» **TEXT SEGMENT**
- - - -

[cairo] multithreaded bug in cairo on call to cairo stroke?

Andrea Canciani ranma42 at gmail.com
Thu Dec 16 10:21:40 PST 2010


On Thu, Dec 16, 2010 at 6:54 PM, Philippe Leroux <lerouxp at yahoo.ca> wrote:
>
>
>>Additional details:
>>The idea in this case would be that you add graphical operations
>>sequentially (thus the sequence is ordered, well defined), just as usual, but
>>cairo and pixman actually perform them in parallel.
>>This would be a better use of your parallel processing power, because
>>it would still
>>guarantee that the result is the expected one, yet all the cores would
>>be used to
>>compute the image. Moreover it would also improve the performance of existing
>>applications ;)
>
>>Andrea
>
>
> absolutely, with go it is very easy to do so, i just need to define an
> asynchronus channel and send cairo operations on it
> but, euh, how does cairo and pixman perform this in parallel?
> for instance, each core renders part of the images or something?

Cairo and pixman don't do it yet, but the two main possibilities are:
- split images and composite one tile on each core
- get a tree of compositing operations (like "(A SOURCE B) OVER C)" ) and
  do the compositing operations in parallel
These two approaches can possibly be combined.

>
> is that already possible? or some feature planed for future development
It is not really planned... more like put in the heap of future improvements.

- - - -

» **STORED RECORDS**
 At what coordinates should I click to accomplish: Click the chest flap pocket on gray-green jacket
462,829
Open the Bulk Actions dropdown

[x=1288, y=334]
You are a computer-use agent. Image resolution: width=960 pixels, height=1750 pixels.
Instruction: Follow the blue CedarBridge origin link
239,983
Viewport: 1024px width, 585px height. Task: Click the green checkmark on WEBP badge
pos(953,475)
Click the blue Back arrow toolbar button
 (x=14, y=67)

- - - -

» **SET TASK A**
Please decide whether each statement agrees with the cairo mailing list message, answering yes or no and quoting the words of the message that settle it: (i) Cairo and pixman already perform graphical operations in parallel. (ii) The two main approaches described can possibly be combined. (iii) Parallel rendering is planned for future development.
» **SET TASK B**
In the cairo mailing list message, what is the first of the two main possibilities for doing the work in parallel?

» **EXERCISE OUTPUT A**
(i) No: "Cairo and pixman don't do it yet"
(ii) Yes: "These two approaches can possibly be combined."
(iii) No: "It is not really planned... more like put in the heap of future improvements."

» **EXERCISE OUTPUT B**
Split images and composite one tile on each core.